ABOUT  POULTRY

The domesticated chicken, known around the world for its egg-laying ability and tasty
flesh, is believed to have originated in the jungles of Southwest Asia or the Indian
subcontinent.  Today wild species that have the same characteristics as our modern hens
are to be found in Malaysia, Java, and India.

Poultry were the first animals domesticated and were certainly very prolific producers of
foods.

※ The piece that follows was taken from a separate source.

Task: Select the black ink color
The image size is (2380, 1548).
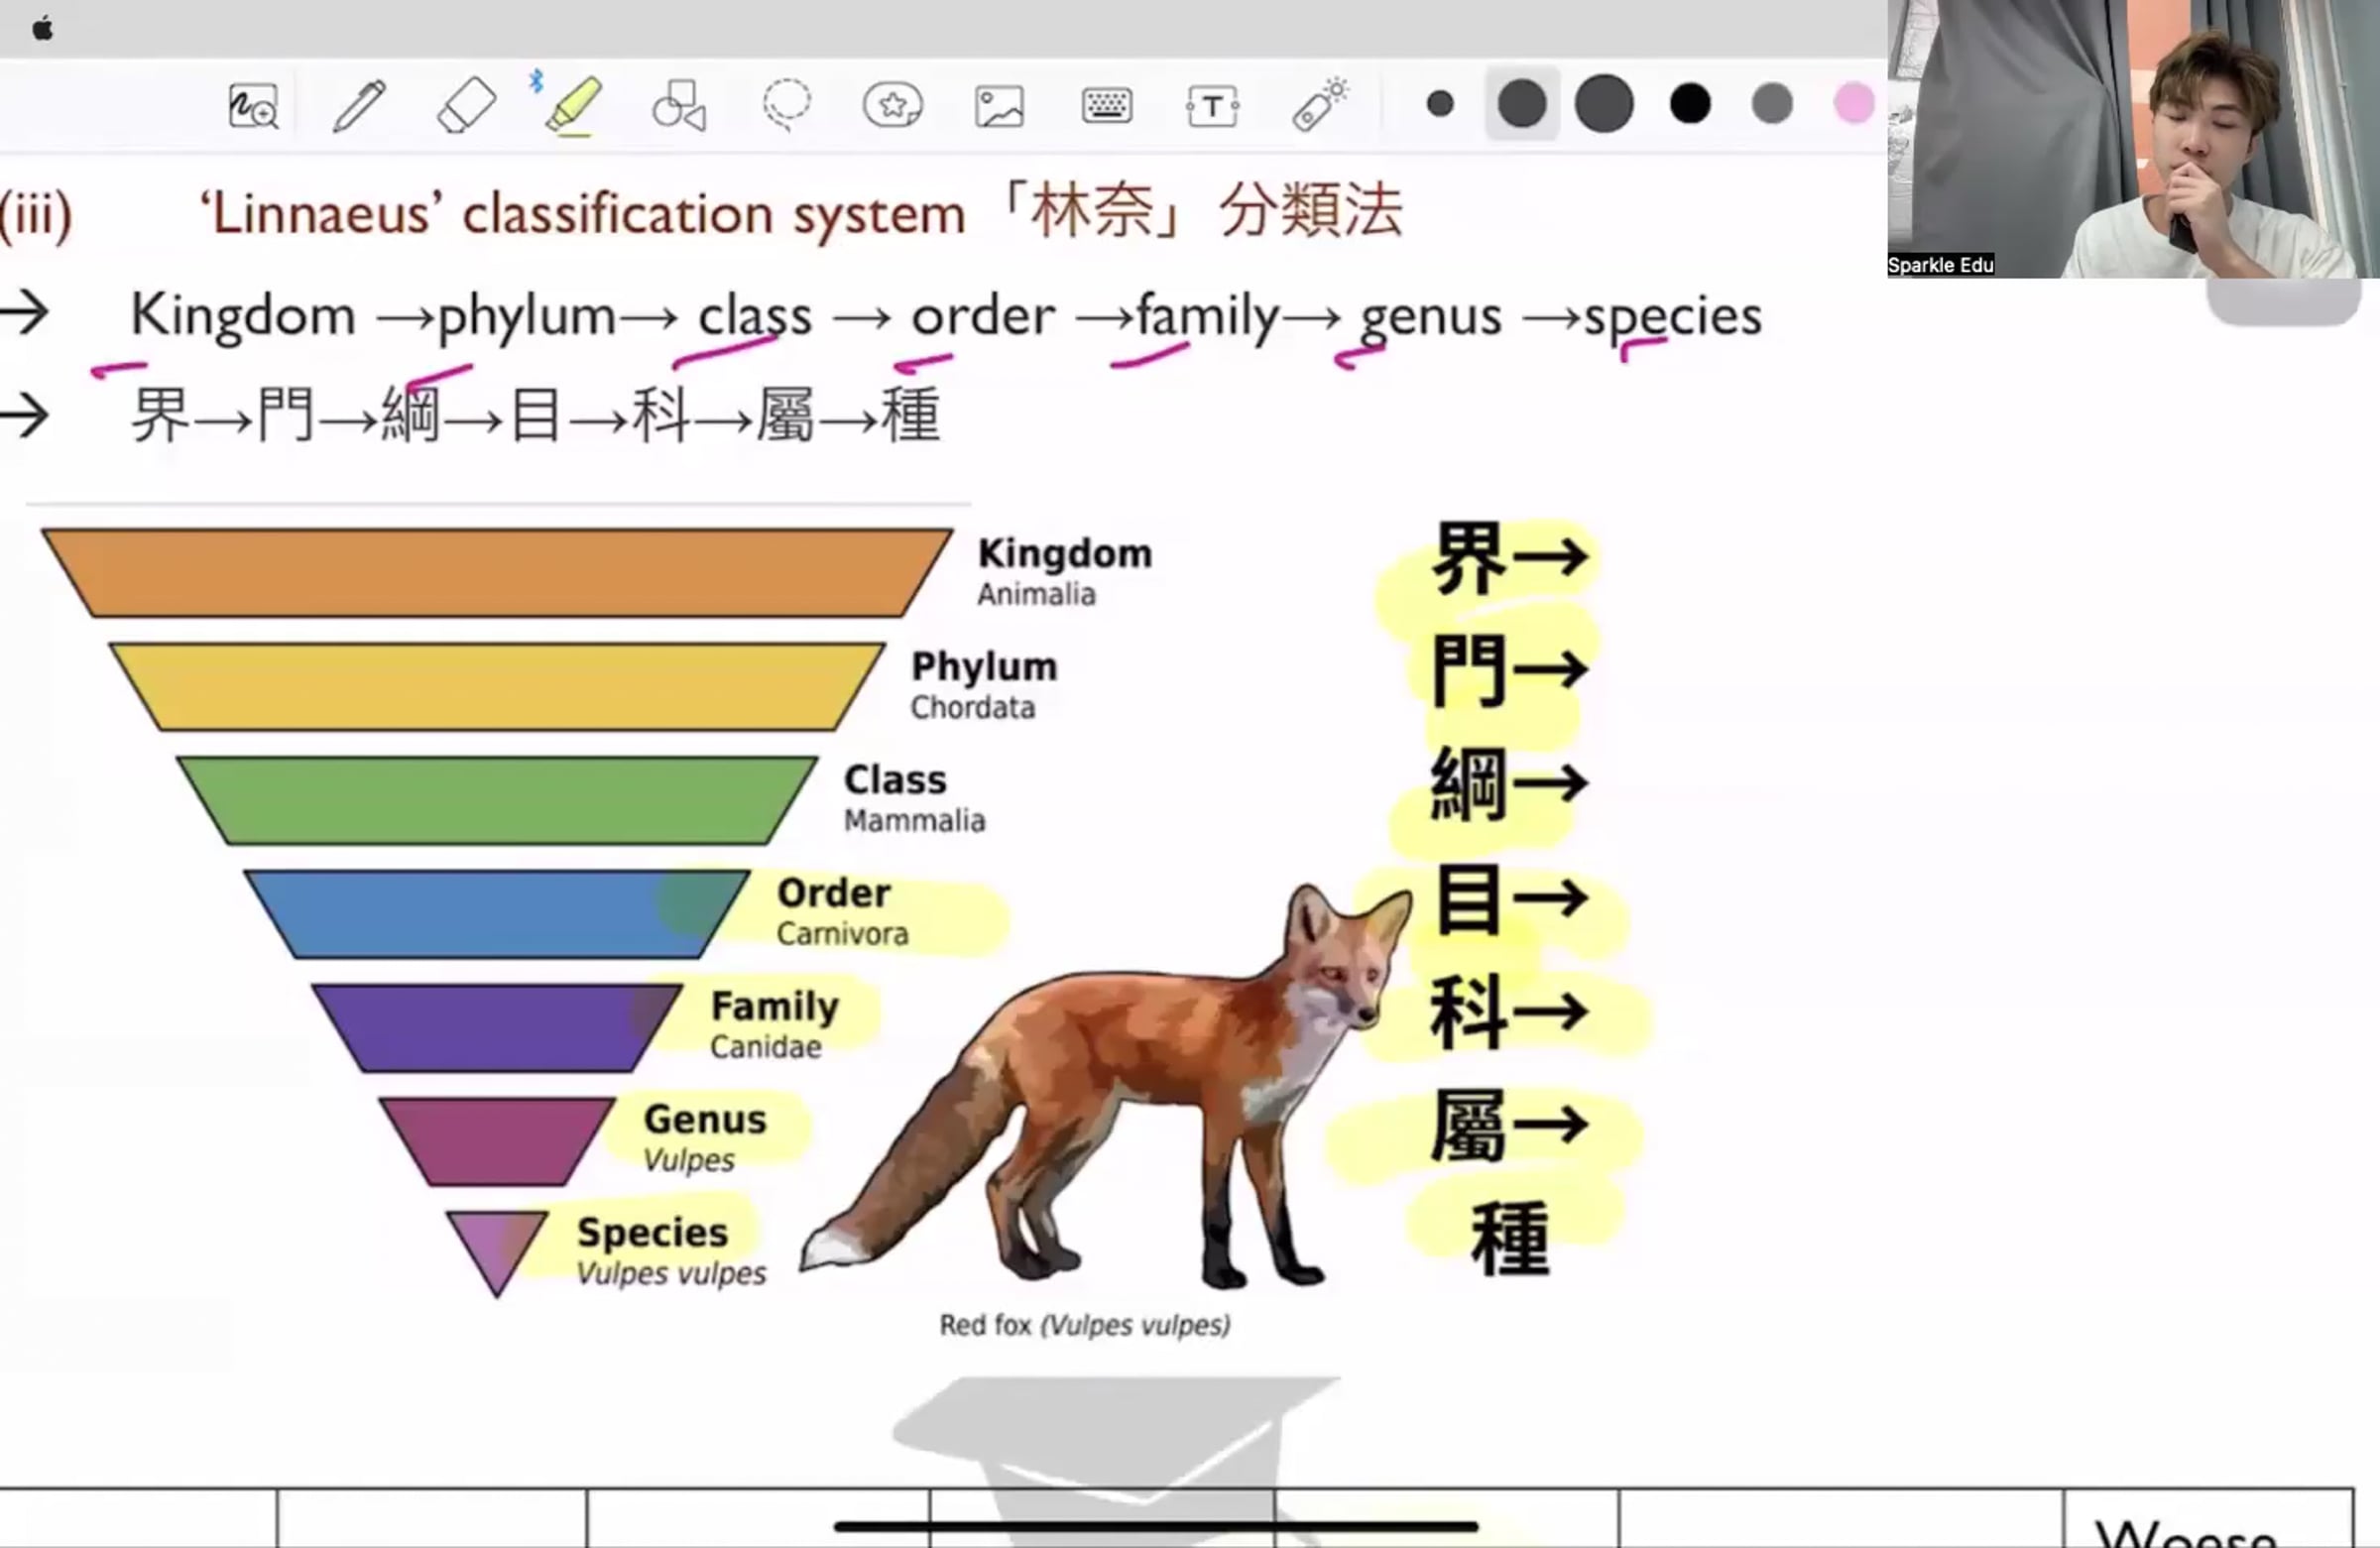Action: (x=1690, y=103)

They could easily be transported by migrating clans and nomads providing a
handy portable food supply that could also be bartered in the villages they passed
through.

Their arrival in China from India took place in about 1400 BC.  The historian who
recorded it did so many centuries after the event, which makes the date suspect.  Poultry
was certainly an established part of Chinese cuisine by the Third Century BC when a
poem praising a feast describes the food served: geese in sour sauce, casseroled duck,
fried flesh of the great crane, and braised chicken.

The people of the Indus valley civilization knew the hen and its value as food.  Whether
it originated in the Indus Valley or the jungles of Southeast Asia, it easily spread
westward.  From the Indus Valley the hen followed the trade routes to the cities of the
present Arabian Gulf.  From there it had no problem reaching ancient Egypt, the
Mediterranean, then Greece, Rome and Europe.

Romans enjoyed their eggs, but the taste of the upper class was expressed by one
Roman who stated 'fowl drowned to death in wine had a very fine flavor'.  The art of legal
loop-holing may have begun in Rome because of the chicken.  Emperor Didius (133-193
AD) ordered that henceforth hens or cocks could no longer be served at Roman orgies.  
This angered chicken growers, restauranteurs, caterers, and aficionados of chicken at
orgies.  A creative thinking citizen, biologist or a lawyer employed by the chicken growers
of Rome, realized that technically a castrated chicken was neither hen nor cock.  The deft
stroke of a knife created a legal loophole and a new type of chicken simultaneously.  
Chickens returned to orgies as capons and the world benefited from plumper tenderer
chickens.  The Emperor must have stewed and steamed.

The turkey originated in America, probably in Mexico, where it was called 'uexoloti'.  It
arrived in Europe about 1523 and was given various names based on the belief it had
been introduced by the discoverers of the new route to India.  Each country gave it a
name, 'Indianische Henn' and 'Calecutisch Henn' by the Germans; 'coq d' Inde by the
French, which later became 'dinde' and 'dindon'; and 'Galle d'India' by the Italians.  The
English settled on 'Turkey' which may have referred to the Turkey Traders who at that
time traded from the eastern end of the Mediterranean and present day Turkey.  These
traders usually stopped at Spanish ports on their way to England and probably introduced
the big fowl to the island nation.

Turkey is a remarkable meat; it contains more protein and the lowest cholesterol content
of all poultry and red meat except veal.  A four ounce turkey sandwich has half the daily
protein requirements for an adult male or female.  The daughter of Benjamin Franklin,
that early American traveler, inventor and statesman, believed the turkey not the bald
eagle should have been the national bird.

Chicken has played a role in modern politics as well as that of ancient Rome.  Herbert
Hoover, an American president during difficult economic times, was thought to have
originated his promised, "chicken in every pot and a car in every garage".  However, the
son-in-law of King Henri II of France hoped that: "not a peasant so poor in all my realm
who would not have a chicken in his pot every Sunday" probably deserves the credit.